AIM
Reproduce the items starting at the line containing "Filter 带货类型 by 视频" and ending at the line containing "point(775,31)", switching "microphone icon" to "mic button" and leaving everything else unchanged. Omit the pictures from your answer.

MATERIALS PROVIDED
◇ ◇ ◇ ◇ ◇
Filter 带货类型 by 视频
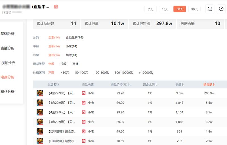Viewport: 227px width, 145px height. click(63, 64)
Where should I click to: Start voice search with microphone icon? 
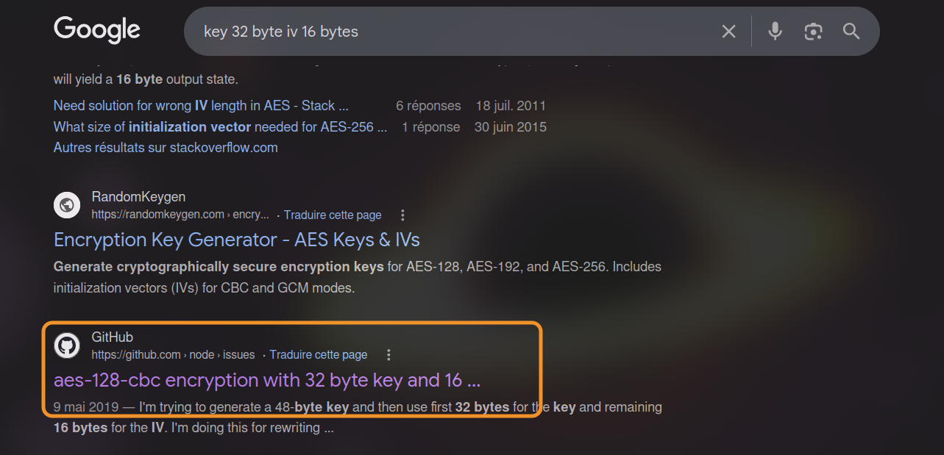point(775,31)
◇ ◇ ◇ ◇ ◇
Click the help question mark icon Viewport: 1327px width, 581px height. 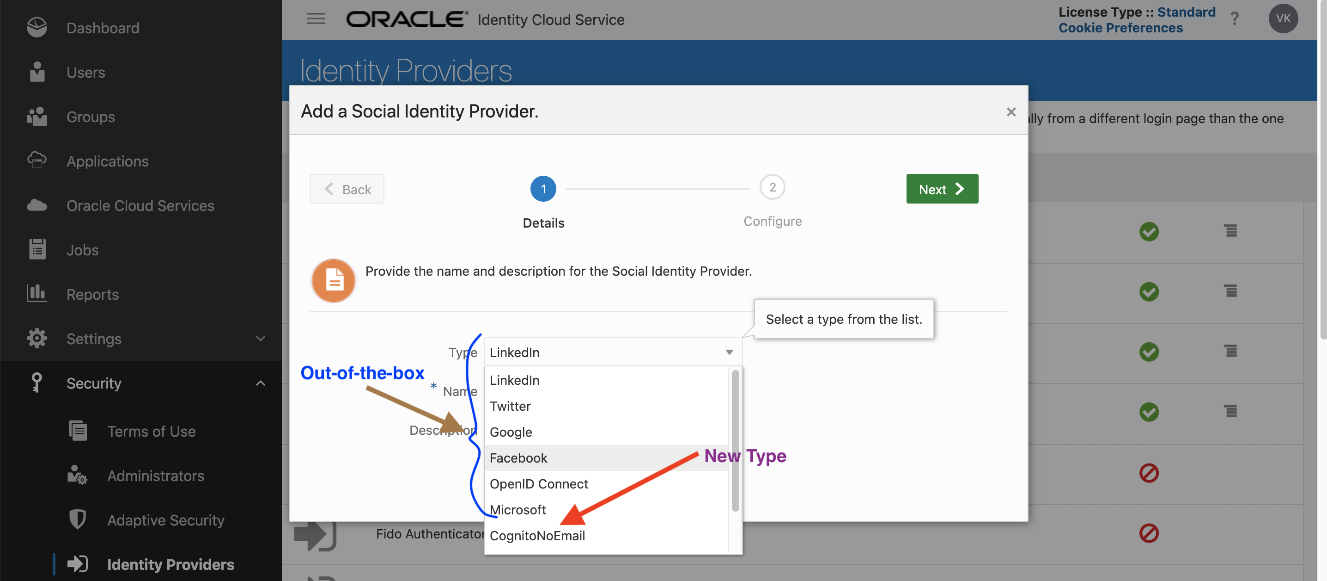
◇ ◇ ◇ ◇ ◇
REPLY
Filter 带货类型 by 视频
Viewport: 227px width, 145px height. click(63, 64)
Where should I click to: Start voice search with mic button? 
point(775,31)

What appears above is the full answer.